# ChromaDB Setup per K-RSS

Questo notebook configura **ChromaDB** come vector database per gli embeddings dei video.

## Riferimento

> *"We employ sentence-transformers to encode demonstrations into vectors and store them using ChromaDB, which facilitates ANN search during runtime."*
>
> — **Recommender AI Agent: Integrating Large Language Models for Interactive Recommendations**

## Stack Tecnologico

| Componente | Tecnologia |
|------------|------------|
| Vector DB | ChromaDB |
| Embedding Model | sentence-transformers (all-MiniLM-L6-v2) |
| Similarity | Cosine |
| Persistenza | Locale su disco |

## Nota sulle Performance

ChromaDB è stato scelto per la sua **semplicità d'uso** e il **supporto nativo per metadata filtering**, fondamentale per K-RSS (filtrare per categoria, canale, escludere video già visti).
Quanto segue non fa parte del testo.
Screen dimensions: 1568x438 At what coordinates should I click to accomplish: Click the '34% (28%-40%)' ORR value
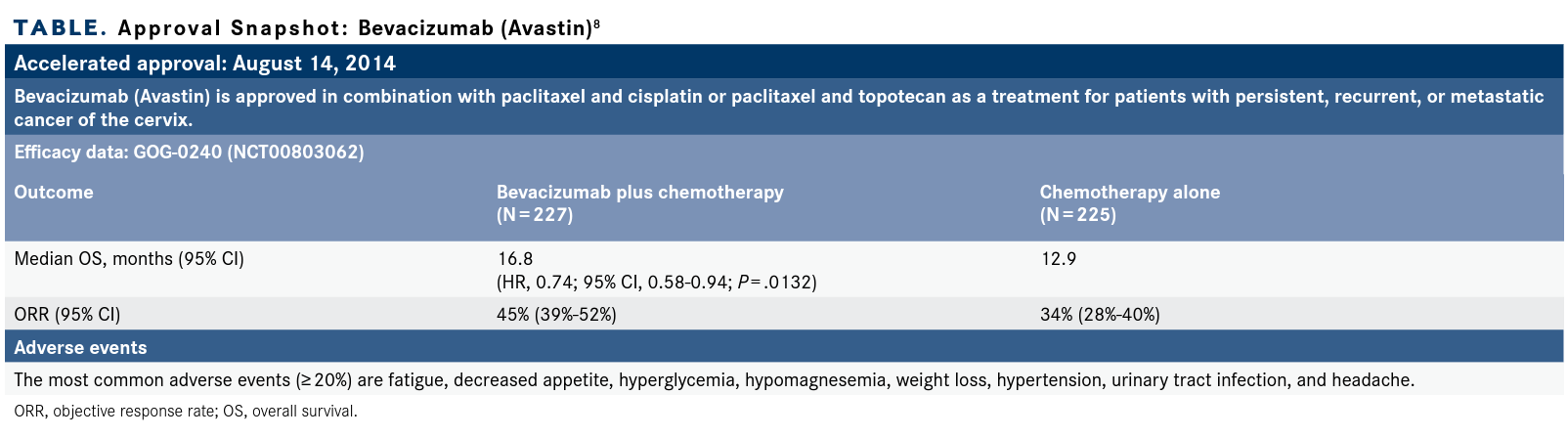click(x=1101, y=315)
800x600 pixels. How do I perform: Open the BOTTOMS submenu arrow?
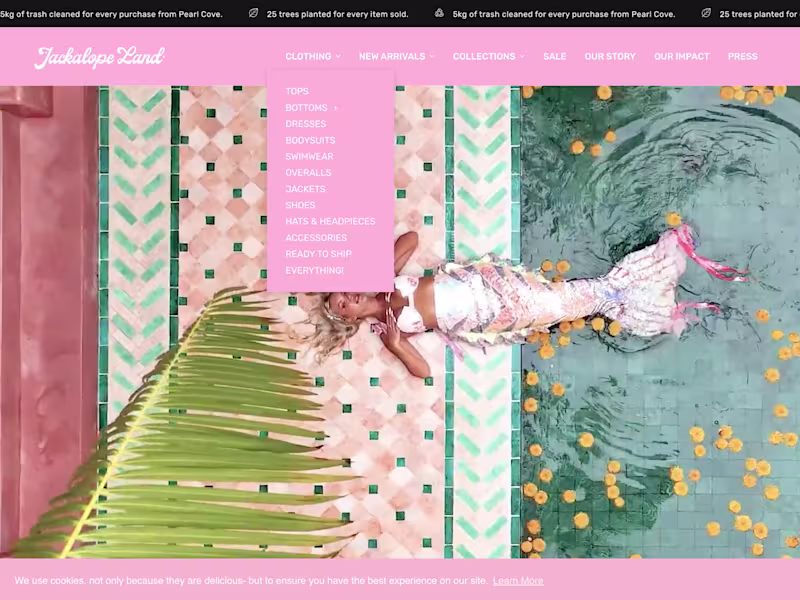[x=334, y=106]
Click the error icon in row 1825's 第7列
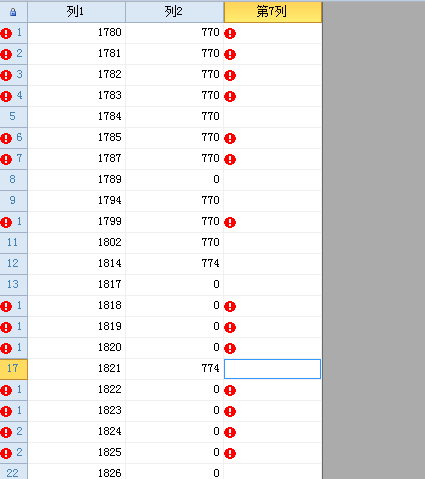The image size is (425, 479). 230,453
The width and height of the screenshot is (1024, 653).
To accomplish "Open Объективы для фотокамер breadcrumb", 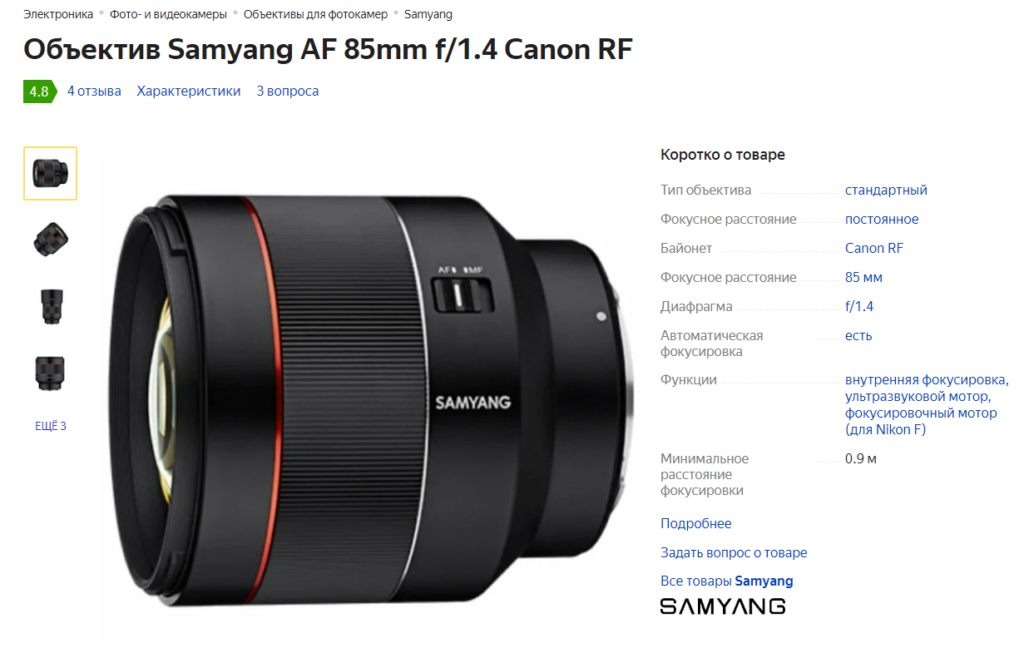I will pos(315,14).
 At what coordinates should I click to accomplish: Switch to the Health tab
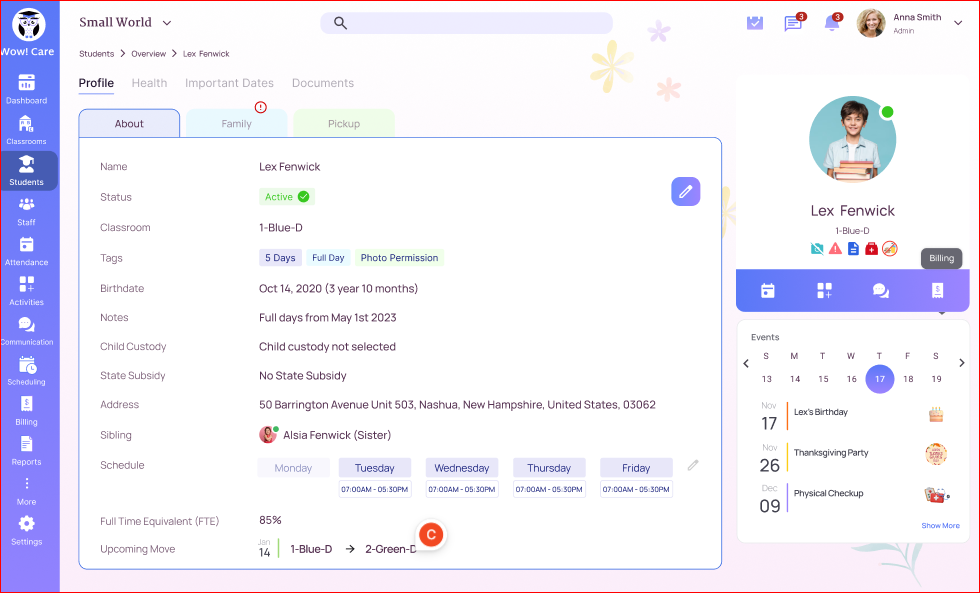click(149, 83)
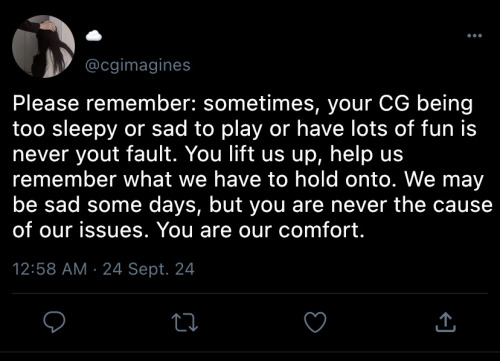Image resolution: width=500 pixels, height=361 pixels.
Task: Click the word 'sleepy' in the tweet
Action: coord(85,129)
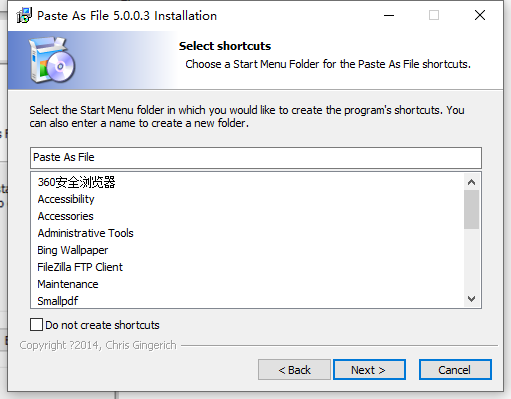This screenshot has width=511, height=399.
Task: Go to next step with Next button
Action: [369, 369]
> **Sviluppi Futuri:** In caso di scaling a milioni di video, considerare la migrazione a **FAISS** (Facebook AI Similarity Search), che nei benchmark risulta ~80x più veloce per le query. FAISS richiede però una gestione separata dei metadata (es. SQLite o Pandas DataFrame).

## 1. Setup e Caricamento Dati

In [1]:
import sys
from pathlib import Path
import json

# Assicura che i moduli siano importabili
sys.path.insert(0, str(Path('../source').resolve()))
from AI_RM import Embedder, EmbeddingStore, default_config

# Percorso dati centralizzato
DATA_PATH = default_config.data_path / 'raw' / 'scraped_videos.json'
print(f'Data path: {DATA_PATH}')
print(f'File exists: {DATA_PATH.exists()}')


with open(DATA_PATH, 'r') as f:
    data = json.load(f)

videos = data.get('videos', [])
print(f'Video caricati: {len(videos)}')
if videos:
    print(f'Esempio: {videos[0].get("title", "N/A")[:60]}...')

Data path: /app/data/raw/scraped_videos.json
File exists: True
Video caricati: 405
Esempio: Why Laplace transforms are so useful...


In [2]:
# Inizializza embedder e store usando la config centrale
embedder = Embedder(config=default_config.embedding)
store = EmbeddingStore(config=default_config.vector_store)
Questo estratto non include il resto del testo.